During this Hackathon, we aim to overhaul the layout and interface of the HUGin website to drastically improve the user experience. In addition, we plan to improve the reproducibility of the graphics produced by the software by removing parameters stored as sessions and moving graphical parameters to unique URLs.
- Understand js to load the graphs on HUGin
- Create table to store bookmarks
- parameters to load user settings
- table will be created by Tong (Yun Li lab)
- adjust overall design of website
- use Bootstrap
- Adjust menu functionality (js/jquery)
Most of the work on Monday was devoted to creating a menu icon that allowed the user to select specific graphical parameters. Prior to these updates, upon changing one parameter the user would be automatically scrolled down to the updated figure on the web page. This prevented the user from conveniently altering multiple graphical parameters.
Old Menu:
Updated Menu:
Updated Graph Representation:
Previous studies have shown that meQTL and eQTL data can be effectively integrated (https://doi.org/10.1371/journal.pgen.1004663). Combined with the experience of the Yun Li lab in analyzing Hi-C data and with the outstanding website improvements, we sought to integrate Hi-C analysis with both meQTL and eQTL data sets.
We have identified and stored eQTL and meQTL datasets pertaining to the lymphoblastoid cell line (LCL) available from publicly available sources.
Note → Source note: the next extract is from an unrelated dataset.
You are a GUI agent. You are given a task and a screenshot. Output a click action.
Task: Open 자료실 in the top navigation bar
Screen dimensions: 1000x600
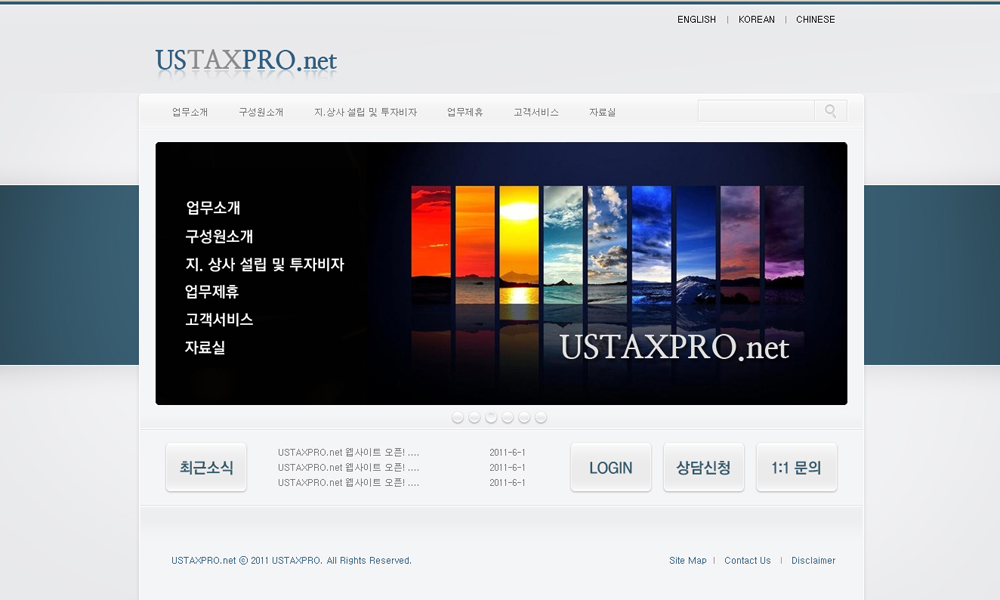(602, 112)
- GTEx: https://www.gtexportal.org/home/
- Yoav Gilad lab: http://giladlab.uchicago.edu/data/meQTL_summary_table.txt
- Yun Li lab:
With this data, we hope to identify regions of the genome whose expression changes are controlled both by an Methyl-QTL as well as an eQTL. Previous analysis have identified SNPs that serve as both eQTLs and Methyl-QTLs, but we hoped to integrate this data with comprehensive Hi-C data from the Yun Li lab.
Upon downloading these files, we cleaned up the input with the qtl_cleanup.R script. We apologize for the general lack of comments - we were rushed!
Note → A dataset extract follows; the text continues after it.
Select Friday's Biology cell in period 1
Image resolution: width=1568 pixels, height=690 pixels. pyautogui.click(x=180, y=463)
Analysis of these files were carried out in the qtl_mapping.R script. Once again, we apologize for the lack of comments and usability of these scripts - we were rushed!
Using these two data sets, we found overlaping regions of significant expression changes controlled by both an eQTL and an meQTL. These results for LCL cells are stored here.
Using this analysis, we chose one SNP from the eQTL data set and mapped it into the Hi-C dataset in an attempt to identify regions of the genome that are both connected by expression changes and are close in proximity.
Below, you see a figure with the SNP rs78002007 which was identified in significant association with a region of the genome upstream (green bar). This region overlapped with another region associated with a local methyl-QTL (blue arrow SNP, orange bar expression locus).
Our hope is to use this integrated "-OMICS" approach to identify novel mechanisms of gene regulation in complex 3-dimensional systems.